- **Problem requirements**
Below are records that should be duplicated exactly, with no image retained.

- **Excerpted data**
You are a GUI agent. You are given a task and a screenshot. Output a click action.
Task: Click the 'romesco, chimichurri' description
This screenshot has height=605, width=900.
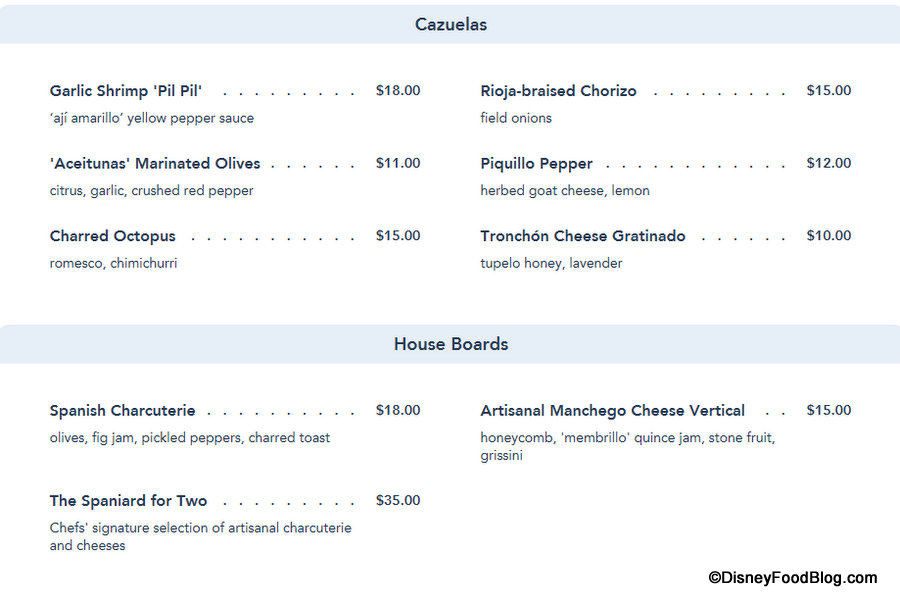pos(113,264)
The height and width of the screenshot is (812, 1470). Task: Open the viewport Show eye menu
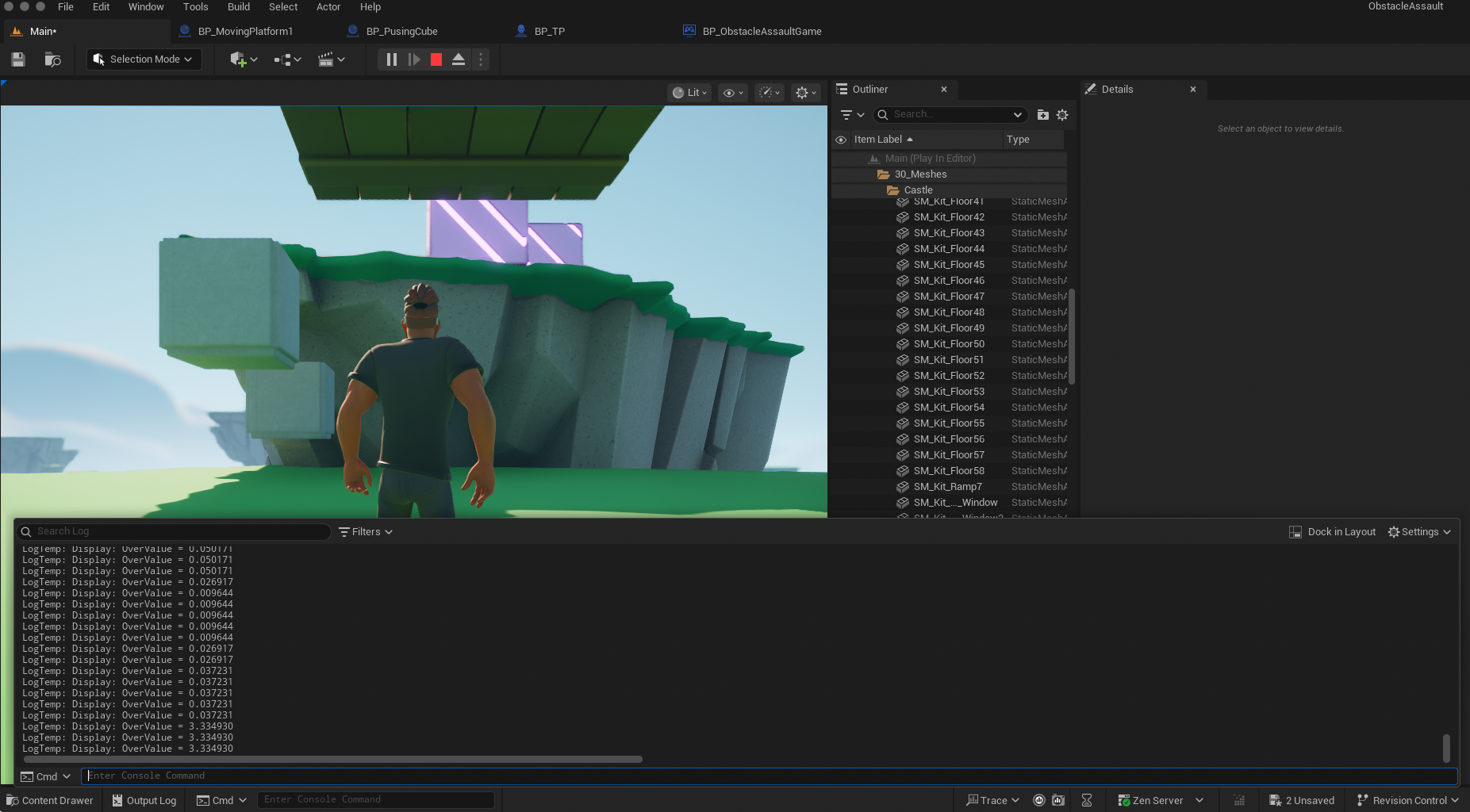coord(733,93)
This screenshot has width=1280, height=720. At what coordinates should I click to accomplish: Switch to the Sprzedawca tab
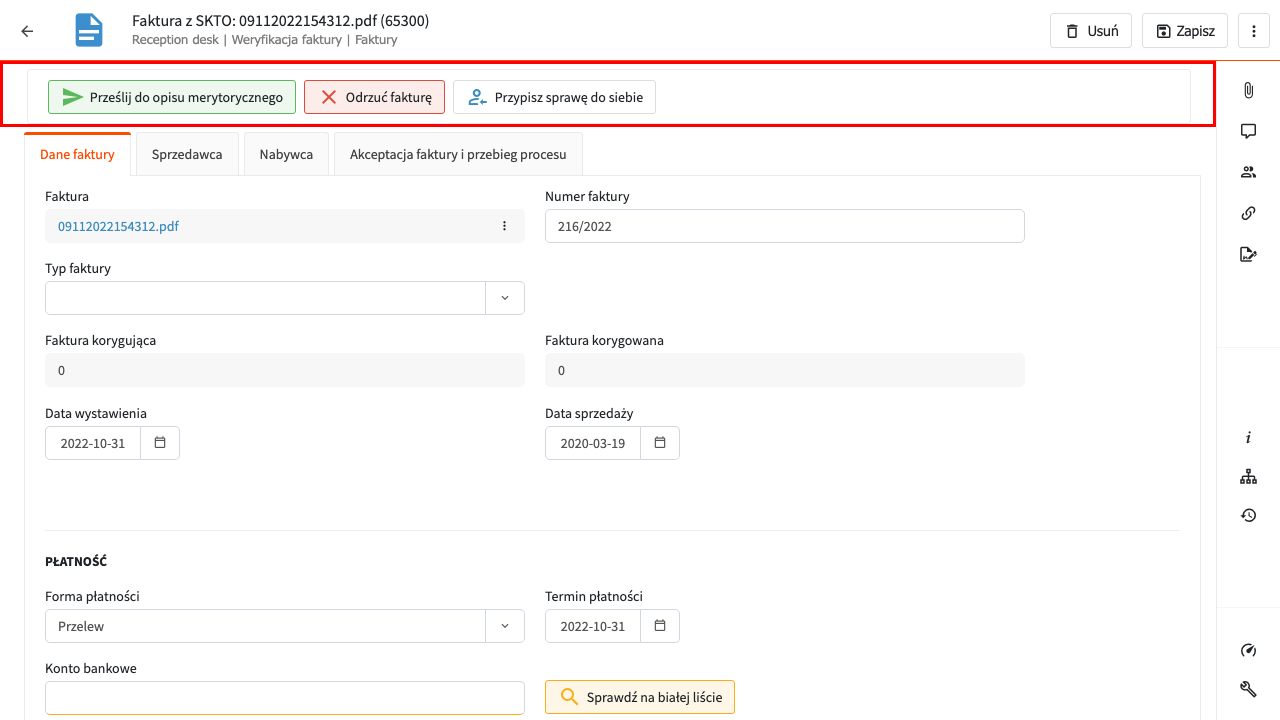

- **Expected answer**
You are a GUI agent. You are given a task and a screenshot. Output a click action.
Task: Click the 'romesco, chimichurri' description
This screenshot has height=605, width=900.
pos(113,264)
The height and width of the screenshot is (812, 1470). Task: Open the viewport Show eye menu
coord(733,93)
This screenshot has width=1280, height=720. At what coordinates should I click to accomplish: Switch to the Sprzedawca tab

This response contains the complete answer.